Denaturiertes Märchen
(Dominik Troger)

Die Kammeroper spielt „Hänsel und Gretel“ als Wiener „Gangsterstory“ zwischen Fleischmarkt und Reumannplatz. Zwei Kinder kommen ihren Eltern auf die Schliche, die einen Banküberfall planen. Wer im Publikum während dieser Aufführung an Engelbert Humperdincks „Hänsel und Gretel“ denkt, hat schon verloren.

Viel Fantasie und kaum eine Übereinstimmung mit dem anschaulichen Libretto: Süßigkeiten werden zu Goldbarren und aus Besen werden Staubsauger. Es gibt keinen Wald und keine Engelträume und naturgemäß auch keine Lebkuchenkinder. „Hänsel und Gretel“ erzählt an der Kammeroper die Geschichte von den Kindern eines Staubsaugervertreters. Die Handlung spielt laut Programmheft in den frühen 1980er-Jahren in Wien. Die Bühne zeigt am Beginn das Geschäftslokal von Papa Staubsaugervertreter. Hier soll der Hunger wohnen? Die Milch wird aus einem prosaischen Packerl verschüttet – und selbstbewusst greift Mama Staubsaugervertreter zur Geldbörse und schickt die Kinder aus dem Haus, damit sie sich etwas zu essen kaufen. Selbige fahren zum Reumannplatz, um sich beim Eissalon T**** mit (Erbel)-Eis einzudecken.
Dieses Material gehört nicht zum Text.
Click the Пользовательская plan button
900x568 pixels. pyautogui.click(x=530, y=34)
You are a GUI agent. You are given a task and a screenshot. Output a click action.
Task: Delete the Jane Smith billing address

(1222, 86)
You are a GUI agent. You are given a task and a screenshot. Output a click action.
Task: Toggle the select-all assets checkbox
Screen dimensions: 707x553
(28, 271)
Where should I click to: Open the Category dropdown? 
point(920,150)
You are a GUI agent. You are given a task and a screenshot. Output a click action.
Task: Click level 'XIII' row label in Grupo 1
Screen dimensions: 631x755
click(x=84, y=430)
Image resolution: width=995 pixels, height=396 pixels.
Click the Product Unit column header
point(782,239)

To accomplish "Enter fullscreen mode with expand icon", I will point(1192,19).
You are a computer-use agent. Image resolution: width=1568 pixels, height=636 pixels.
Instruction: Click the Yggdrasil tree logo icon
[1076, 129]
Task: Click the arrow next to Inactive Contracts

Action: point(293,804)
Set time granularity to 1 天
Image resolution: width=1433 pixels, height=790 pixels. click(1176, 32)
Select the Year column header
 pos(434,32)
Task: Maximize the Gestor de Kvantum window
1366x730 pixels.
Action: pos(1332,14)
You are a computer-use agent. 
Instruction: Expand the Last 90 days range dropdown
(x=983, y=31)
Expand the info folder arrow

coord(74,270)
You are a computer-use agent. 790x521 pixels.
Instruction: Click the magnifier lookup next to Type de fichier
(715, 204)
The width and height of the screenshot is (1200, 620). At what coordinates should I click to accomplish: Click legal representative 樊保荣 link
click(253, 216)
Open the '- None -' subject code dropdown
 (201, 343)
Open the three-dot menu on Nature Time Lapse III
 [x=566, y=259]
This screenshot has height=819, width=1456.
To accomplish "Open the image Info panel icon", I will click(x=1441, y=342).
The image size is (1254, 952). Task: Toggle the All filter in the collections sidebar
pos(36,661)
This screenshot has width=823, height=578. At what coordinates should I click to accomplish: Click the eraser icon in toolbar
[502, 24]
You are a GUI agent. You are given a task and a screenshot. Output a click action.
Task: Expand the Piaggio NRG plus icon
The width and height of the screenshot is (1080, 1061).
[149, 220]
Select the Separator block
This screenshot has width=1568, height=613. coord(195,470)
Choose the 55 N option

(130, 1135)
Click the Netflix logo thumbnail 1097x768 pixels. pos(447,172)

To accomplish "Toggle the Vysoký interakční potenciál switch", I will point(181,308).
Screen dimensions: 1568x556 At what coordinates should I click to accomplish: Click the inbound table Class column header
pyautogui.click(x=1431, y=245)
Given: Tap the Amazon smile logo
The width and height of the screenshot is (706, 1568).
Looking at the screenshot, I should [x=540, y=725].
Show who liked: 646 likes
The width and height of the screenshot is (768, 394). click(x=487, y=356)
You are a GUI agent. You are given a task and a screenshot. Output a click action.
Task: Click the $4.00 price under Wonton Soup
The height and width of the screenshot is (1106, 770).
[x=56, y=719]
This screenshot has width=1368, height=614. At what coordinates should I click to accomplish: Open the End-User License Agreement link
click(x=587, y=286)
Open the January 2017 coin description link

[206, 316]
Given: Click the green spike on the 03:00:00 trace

Als Papa Staubsaugervertreter nach Hause kommt, macht er viel Radau, und findet das mit der Hexe möglicherweise sogar lustig. Aber eigentlich hat er nur seinen Banküberfall im Kopf und gräbt mit zwei Kumpanen an einem Tunnel unter dem Fleischmarkt zu den Schließfächern.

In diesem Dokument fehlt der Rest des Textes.